In het Internettijdperk is beveiliging van computernetwerken een hot item. Dat geldt zowel voor bedrijven die echt elektronisch zakendoen als voor bedrijven die hun medewerkers Internetvoorzieningen op de werkplek geven. De deur zwaait in het ene geval wijd open en wordt in het andere geval op een kier gezet.
Uit een recent wereldwijd onderzoek van de uitgeverijen VNU en CMP blijkt dat slechts 30 procent van de bedrijven het afgelopen jaren géén last had van onverlaten die probeerden op het netwerk in te breken of het plat te leggen. Beveiliging is daarmee ontegenzeggelijk een probleem voor de IT-afdeling geworden.
Het is prettig als je weet wie de vijand is. Het onderzoek toont echter aan dat juist hier de schoen wringt. Van de 5000 ondervraagde IT-managers weet 41 procent niet wie er het afgelopen jaar poogden het netwerk binnen te dringen. Meer dan de helft van hen meldt bovendien pogingen tot inbraak niet – om negatieve publiciteit te voorkomen.

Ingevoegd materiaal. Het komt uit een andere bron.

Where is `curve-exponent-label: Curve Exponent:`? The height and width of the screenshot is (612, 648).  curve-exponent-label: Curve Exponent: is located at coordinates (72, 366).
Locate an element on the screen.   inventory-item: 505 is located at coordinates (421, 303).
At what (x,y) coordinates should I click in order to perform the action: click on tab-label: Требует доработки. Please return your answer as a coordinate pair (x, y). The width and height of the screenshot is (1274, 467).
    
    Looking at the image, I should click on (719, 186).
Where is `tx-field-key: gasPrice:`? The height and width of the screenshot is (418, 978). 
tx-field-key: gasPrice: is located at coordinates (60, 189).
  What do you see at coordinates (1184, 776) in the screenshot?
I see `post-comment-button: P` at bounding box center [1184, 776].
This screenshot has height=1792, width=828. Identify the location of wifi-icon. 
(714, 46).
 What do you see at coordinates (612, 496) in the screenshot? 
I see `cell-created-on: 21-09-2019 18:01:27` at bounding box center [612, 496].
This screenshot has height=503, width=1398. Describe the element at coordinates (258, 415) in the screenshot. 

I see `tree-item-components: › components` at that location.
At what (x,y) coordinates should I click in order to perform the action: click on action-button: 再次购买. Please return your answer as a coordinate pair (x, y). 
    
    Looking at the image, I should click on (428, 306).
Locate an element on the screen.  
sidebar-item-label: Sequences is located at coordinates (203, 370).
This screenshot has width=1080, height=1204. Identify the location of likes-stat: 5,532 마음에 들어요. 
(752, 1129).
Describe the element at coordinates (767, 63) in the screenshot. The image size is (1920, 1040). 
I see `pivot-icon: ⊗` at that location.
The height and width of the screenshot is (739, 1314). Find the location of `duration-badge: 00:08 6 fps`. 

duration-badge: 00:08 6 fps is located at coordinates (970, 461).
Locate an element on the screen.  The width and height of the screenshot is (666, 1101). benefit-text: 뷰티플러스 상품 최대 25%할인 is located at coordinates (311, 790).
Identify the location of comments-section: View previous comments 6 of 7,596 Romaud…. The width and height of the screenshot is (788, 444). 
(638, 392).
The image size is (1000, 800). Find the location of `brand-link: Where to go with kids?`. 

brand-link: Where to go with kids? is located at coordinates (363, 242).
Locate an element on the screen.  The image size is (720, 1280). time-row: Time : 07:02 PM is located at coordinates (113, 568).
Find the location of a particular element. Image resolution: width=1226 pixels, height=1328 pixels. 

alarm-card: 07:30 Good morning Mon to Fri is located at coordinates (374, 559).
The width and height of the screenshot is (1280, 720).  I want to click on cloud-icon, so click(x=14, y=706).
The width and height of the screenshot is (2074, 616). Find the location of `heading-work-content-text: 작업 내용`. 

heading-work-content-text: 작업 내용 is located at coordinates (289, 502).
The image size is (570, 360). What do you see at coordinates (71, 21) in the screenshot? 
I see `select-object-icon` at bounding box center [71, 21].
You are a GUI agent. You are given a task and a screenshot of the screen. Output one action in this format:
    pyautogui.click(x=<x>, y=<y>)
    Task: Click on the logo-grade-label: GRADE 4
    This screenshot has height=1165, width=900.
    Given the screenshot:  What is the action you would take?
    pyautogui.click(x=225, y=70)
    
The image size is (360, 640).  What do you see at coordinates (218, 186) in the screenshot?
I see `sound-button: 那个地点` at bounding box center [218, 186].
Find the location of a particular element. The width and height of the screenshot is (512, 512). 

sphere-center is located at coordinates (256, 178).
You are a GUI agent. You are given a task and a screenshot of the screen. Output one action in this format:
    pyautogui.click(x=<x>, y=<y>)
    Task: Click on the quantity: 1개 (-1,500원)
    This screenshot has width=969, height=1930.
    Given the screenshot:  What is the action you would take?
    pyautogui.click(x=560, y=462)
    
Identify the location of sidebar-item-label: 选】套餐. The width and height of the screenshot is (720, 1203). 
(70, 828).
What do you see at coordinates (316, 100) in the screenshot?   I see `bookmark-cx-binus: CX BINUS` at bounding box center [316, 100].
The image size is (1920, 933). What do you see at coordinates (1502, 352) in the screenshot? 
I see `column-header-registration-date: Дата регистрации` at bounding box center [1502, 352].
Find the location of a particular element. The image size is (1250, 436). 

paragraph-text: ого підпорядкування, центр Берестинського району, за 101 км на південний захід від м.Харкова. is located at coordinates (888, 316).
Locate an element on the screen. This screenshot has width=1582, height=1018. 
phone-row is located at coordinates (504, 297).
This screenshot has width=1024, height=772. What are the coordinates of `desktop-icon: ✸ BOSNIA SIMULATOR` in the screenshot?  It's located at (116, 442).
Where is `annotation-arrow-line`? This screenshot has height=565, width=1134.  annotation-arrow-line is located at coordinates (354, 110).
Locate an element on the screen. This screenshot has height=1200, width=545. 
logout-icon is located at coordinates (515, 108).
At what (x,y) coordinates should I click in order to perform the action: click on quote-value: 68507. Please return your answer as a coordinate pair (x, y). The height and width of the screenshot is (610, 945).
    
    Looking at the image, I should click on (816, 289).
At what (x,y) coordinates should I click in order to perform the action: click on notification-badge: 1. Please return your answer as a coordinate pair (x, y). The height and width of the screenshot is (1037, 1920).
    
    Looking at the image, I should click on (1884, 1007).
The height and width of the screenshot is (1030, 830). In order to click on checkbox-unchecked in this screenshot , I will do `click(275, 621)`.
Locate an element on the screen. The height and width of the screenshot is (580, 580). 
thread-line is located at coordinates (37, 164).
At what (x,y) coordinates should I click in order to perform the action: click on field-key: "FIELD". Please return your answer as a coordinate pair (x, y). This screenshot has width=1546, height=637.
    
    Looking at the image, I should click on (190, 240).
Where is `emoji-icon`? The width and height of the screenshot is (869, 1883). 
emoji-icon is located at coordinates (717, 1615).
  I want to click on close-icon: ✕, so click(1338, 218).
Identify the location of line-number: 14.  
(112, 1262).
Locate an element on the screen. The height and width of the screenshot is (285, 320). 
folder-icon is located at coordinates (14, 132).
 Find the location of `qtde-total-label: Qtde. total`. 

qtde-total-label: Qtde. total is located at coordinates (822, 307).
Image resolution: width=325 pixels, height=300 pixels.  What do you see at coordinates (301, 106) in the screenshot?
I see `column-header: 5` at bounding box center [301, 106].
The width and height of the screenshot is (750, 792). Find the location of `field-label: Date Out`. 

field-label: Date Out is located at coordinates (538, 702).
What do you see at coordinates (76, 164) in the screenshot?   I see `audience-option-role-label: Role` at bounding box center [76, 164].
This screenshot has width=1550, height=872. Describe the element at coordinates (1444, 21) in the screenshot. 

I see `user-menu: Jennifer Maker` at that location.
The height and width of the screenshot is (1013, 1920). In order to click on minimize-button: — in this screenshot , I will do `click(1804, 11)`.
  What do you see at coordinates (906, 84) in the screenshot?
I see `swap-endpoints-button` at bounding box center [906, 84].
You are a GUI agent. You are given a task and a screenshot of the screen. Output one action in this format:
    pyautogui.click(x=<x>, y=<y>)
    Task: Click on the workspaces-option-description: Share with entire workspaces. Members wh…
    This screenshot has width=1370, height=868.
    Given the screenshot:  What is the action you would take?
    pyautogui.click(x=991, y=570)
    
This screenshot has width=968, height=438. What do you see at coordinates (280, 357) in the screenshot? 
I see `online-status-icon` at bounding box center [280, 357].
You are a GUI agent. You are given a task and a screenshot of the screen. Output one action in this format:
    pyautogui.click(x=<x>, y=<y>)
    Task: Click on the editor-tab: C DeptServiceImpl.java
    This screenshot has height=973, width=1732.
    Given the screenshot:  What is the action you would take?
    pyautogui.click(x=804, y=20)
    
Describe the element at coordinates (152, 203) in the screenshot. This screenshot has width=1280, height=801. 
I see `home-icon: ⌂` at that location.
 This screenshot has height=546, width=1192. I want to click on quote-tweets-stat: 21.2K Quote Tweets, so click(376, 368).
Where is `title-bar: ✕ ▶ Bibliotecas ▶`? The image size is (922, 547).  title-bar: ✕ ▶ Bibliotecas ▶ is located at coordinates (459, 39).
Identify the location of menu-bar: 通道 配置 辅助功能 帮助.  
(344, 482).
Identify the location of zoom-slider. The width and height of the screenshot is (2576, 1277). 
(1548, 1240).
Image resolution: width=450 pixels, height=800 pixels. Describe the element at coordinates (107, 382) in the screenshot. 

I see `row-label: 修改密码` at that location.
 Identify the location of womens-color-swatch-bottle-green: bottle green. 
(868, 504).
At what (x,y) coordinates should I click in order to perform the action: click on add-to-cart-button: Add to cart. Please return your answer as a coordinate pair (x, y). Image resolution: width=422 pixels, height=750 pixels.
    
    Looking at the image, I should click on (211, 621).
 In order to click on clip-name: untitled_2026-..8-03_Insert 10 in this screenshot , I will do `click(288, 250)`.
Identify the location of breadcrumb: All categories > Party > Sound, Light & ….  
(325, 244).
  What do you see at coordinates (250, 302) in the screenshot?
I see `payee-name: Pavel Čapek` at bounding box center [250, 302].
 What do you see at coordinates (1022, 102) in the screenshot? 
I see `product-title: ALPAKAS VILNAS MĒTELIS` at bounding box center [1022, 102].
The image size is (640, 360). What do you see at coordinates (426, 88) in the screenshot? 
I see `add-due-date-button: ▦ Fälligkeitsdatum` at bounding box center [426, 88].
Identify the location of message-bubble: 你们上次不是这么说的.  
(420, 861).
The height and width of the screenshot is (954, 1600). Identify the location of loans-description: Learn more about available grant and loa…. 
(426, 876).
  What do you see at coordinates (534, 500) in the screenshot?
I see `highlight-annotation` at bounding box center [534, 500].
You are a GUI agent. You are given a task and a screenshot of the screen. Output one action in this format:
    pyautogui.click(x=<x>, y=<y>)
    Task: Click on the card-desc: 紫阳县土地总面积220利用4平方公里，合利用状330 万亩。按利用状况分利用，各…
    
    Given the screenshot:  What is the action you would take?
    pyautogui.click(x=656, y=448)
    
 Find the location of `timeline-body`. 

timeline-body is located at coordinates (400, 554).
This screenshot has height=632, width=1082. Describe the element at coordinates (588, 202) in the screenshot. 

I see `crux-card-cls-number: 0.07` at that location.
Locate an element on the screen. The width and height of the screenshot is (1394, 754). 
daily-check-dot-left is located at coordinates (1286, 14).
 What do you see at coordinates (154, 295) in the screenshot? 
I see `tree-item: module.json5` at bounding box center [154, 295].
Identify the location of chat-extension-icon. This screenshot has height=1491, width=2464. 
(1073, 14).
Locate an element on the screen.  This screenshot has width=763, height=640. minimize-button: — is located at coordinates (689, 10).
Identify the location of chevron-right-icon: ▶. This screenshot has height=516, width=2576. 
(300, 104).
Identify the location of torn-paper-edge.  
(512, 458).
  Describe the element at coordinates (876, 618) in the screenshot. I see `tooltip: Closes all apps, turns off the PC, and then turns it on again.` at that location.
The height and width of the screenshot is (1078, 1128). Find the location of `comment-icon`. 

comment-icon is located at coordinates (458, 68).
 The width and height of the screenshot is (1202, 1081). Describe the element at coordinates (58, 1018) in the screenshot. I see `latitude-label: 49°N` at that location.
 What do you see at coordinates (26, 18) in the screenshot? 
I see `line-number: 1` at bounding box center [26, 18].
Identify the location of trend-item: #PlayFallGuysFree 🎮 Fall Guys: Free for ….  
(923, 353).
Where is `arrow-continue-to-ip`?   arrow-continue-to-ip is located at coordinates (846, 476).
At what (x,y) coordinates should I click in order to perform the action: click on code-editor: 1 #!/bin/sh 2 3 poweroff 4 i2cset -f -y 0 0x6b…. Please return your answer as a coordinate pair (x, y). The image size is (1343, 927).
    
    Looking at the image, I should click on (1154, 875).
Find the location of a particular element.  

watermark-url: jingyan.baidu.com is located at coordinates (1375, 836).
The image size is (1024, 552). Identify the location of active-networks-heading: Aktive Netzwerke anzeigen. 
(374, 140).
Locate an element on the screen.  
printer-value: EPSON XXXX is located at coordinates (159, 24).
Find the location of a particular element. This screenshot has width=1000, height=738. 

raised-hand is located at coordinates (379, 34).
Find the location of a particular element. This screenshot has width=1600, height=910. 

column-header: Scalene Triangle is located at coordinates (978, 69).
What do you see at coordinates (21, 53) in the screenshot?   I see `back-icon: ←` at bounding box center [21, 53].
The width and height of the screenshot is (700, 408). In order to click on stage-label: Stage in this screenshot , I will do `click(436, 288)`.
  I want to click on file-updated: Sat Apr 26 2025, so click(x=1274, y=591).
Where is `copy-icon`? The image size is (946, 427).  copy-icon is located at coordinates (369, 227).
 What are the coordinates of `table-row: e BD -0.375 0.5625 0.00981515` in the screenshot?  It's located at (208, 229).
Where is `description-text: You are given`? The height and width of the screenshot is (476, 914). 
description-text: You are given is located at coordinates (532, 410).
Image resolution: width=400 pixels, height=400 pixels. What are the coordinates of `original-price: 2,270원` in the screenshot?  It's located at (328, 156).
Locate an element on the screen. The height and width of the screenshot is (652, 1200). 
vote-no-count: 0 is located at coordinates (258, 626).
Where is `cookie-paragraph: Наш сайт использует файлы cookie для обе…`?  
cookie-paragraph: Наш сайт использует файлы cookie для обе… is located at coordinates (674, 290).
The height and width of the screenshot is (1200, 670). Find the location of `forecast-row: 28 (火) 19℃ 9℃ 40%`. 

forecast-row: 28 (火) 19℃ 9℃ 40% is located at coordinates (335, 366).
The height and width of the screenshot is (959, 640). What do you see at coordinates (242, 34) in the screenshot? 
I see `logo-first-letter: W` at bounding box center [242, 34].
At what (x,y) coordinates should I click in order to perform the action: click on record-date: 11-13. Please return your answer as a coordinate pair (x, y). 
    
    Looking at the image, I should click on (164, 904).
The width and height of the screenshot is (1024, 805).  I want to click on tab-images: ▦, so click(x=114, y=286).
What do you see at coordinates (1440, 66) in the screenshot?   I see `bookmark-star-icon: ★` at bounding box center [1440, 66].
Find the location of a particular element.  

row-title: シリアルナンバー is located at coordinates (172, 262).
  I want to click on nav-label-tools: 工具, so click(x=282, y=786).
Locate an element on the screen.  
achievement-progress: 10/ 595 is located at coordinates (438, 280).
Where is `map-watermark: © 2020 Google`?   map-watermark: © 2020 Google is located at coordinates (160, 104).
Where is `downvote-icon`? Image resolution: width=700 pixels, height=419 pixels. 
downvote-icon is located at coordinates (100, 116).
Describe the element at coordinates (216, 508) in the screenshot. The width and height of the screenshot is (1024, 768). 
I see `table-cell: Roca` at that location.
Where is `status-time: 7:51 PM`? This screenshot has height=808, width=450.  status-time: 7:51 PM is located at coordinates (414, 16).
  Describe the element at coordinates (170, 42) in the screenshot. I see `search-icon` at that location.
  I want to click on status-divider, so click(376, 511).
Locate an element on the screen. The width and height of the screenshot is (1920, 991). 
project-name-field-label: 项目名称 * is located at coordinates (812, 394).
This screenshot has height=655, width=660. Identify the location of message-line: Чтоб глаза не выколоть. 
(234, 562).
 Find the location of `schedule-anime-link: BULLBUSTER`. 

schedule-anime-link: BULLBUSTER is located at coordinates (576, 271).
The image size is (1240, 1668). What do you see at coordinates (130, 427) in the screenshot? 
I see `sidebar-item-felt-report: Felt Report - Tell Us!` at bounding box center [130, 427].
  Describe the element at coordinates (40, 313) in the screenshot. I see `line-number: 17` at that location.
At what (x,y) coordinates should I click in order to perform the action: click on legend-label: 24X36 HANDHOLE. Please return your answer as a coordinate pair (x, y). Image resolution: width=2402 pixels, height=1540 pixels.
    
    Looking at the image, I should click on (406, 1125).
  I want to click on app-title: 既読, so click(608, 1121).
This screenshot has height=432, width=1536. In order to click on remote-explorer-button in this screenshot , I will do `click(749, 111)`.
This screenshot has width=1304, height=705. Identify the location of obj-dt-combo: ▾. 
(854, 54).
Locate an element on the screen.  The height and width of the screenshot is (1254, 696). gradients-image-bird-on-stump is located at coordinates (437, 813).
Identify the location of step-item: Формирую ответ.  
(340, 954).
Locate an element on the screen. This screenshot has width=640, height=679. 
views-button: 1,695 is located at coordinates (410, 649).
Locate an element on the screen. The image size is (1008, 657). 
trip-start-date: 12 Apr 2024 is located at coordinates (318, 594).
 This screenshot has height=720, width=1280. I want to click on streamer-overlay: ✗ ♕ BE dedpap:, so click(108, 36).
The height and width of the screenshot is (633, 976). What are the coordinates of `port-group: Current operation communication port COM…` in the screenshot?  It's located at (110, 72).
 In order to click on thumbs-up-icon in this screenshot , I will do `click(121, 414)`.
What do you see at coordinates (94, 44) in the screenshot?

Al met al lijkt het erop dat bedrijven niet erg genegen zijn de ervaringen die ze hebben met elkaar te delen. Men vindt het wiel liever zelf opnieuw uit dan gezamenlijk ten strijde te trekken. Wanneer bedrijven inbraken en aanslagen bij voorkeur onder de pet houden, zal het langer duren voordat netwerken gevrijwaard zijn van ongewenste acties. Zolang er geen gevoel van gemeenschappelijk belang heerst, zal er een groep zijn die in zijn vuistje lacht: de hackers.